**Problem requirements:** Emit a verbatim copy of the lines below from the line with "Where should I" through the line with "the BVD input", excluding pictures and everything outside that range.

**Material provided:**
__________________________________________________

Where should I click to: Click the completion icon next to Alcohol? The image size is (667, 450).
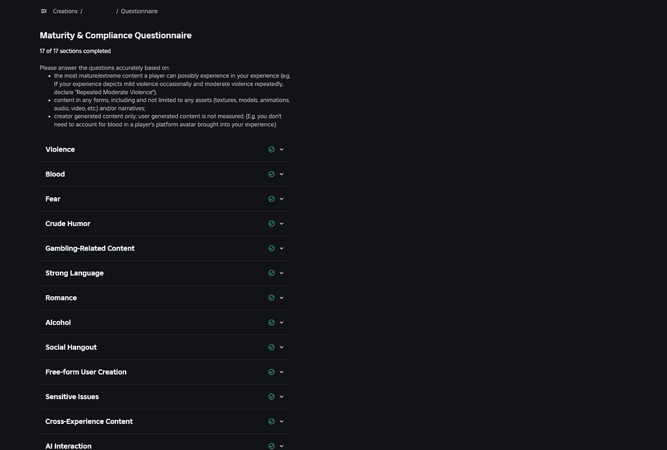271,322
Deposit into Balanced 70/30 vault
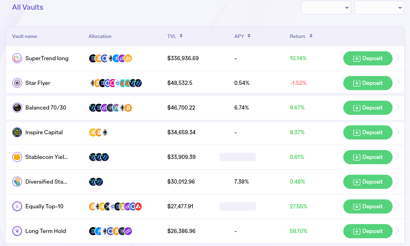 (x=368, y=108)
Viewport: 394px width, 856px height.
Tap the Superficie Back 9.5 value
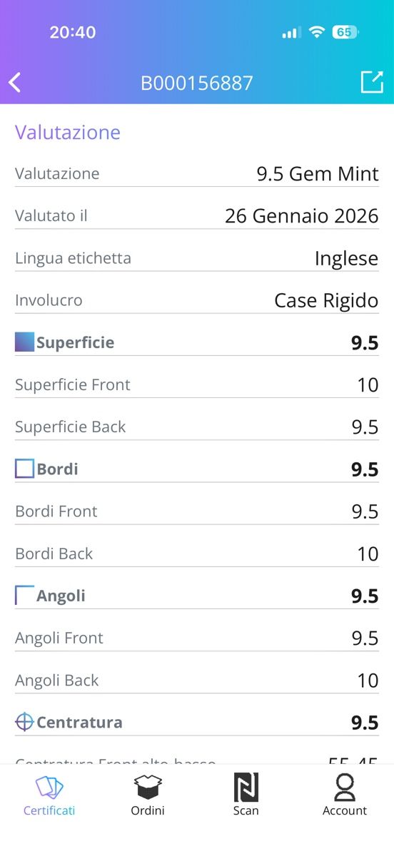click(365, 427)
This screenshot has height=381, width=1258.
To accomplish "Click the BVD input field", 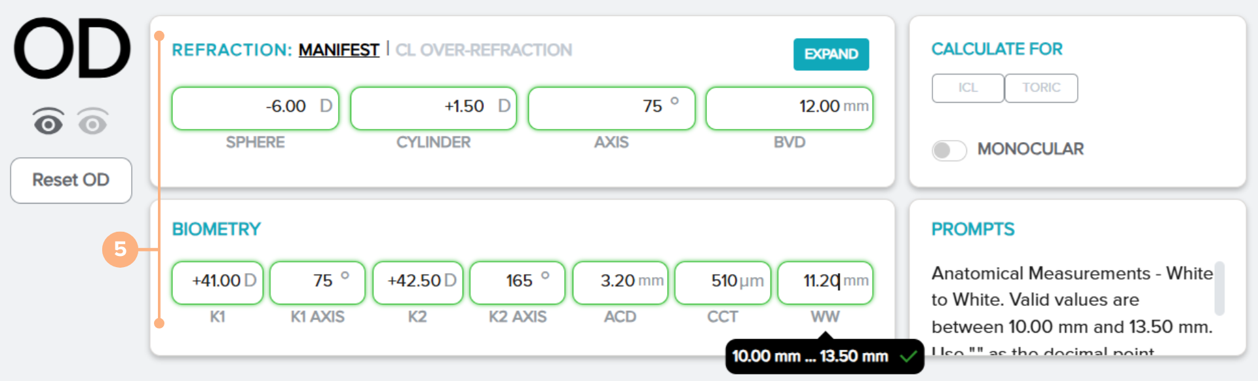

__________________________________________________

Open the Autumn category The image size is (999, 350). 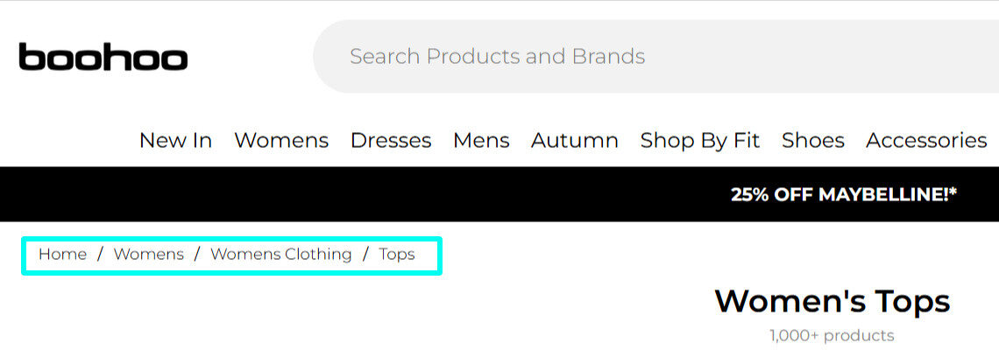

__________________________________________________

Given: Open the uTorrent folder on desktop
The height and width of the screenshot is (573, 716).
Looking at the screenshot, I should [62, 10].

__________________________________________________

**Exercise output:**
Where should I click to: Click the completion icon next to Alcohol? The image size is (667, 450).
271,322
Deposit into Balanced 70/30 vault
 (x=368, y=108)
Viewport: 394px width, 856px height.
Tap the Superficie Back 9.5 value
click(365, 427)
This screenshot has height=381, width=1258.
To accomplish "Click the BVD input field", 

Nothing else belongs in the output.